DATA SECTION:
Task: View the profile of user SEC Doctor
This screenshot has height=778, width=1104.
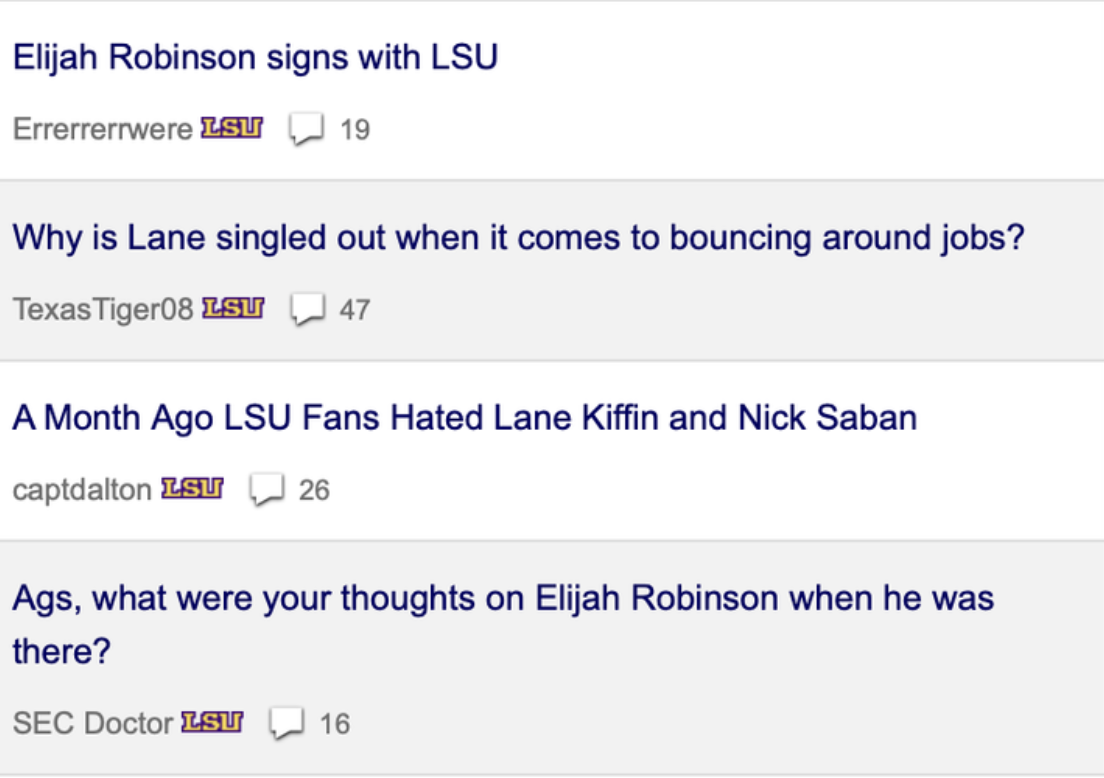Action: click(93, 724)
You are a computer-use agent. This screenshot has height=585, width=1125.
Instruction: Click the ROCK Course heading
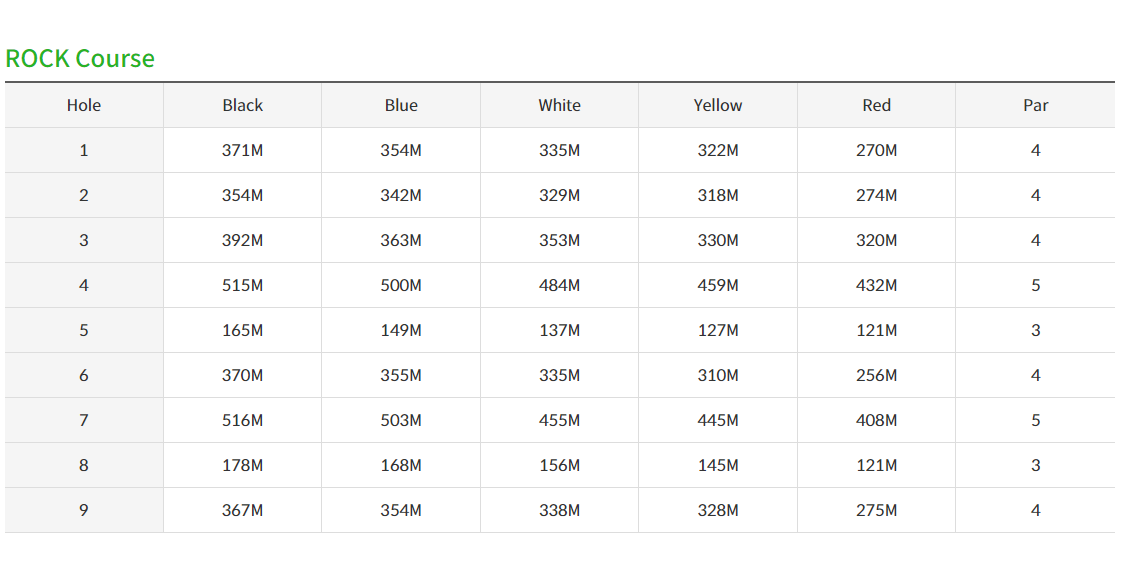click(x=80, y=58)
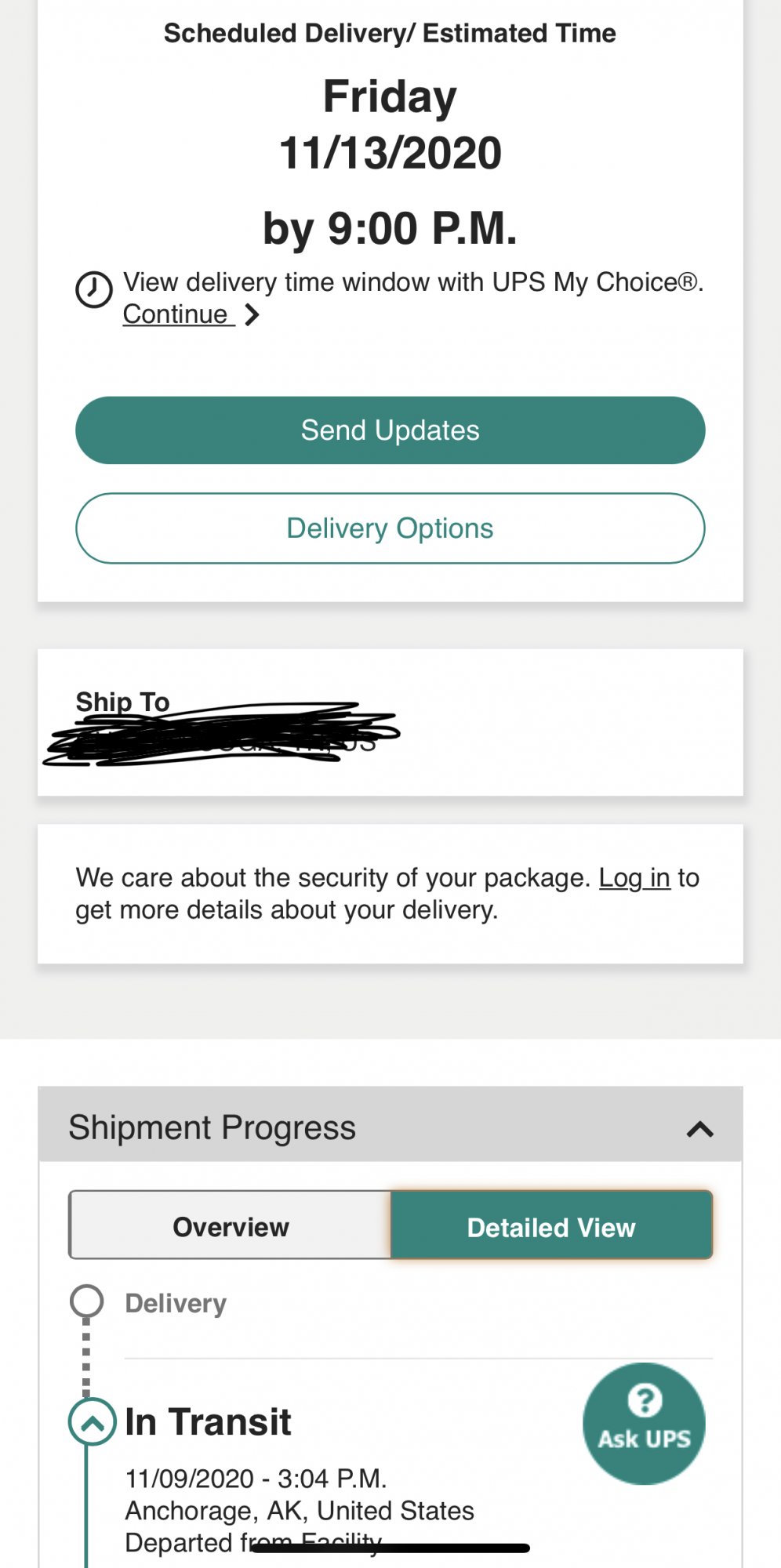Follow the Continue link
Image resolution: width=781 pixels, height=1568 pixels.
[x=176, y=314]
---
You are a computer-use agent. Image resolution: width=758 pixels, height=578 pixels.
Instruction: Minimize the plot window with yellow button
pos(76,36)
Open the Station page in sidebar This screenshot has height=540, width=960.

EXERCISE BRIEF: For the string "agent", state how many lines in the listing contain it, and give no other words.

ANSWER TO THIS PROBLEM: 2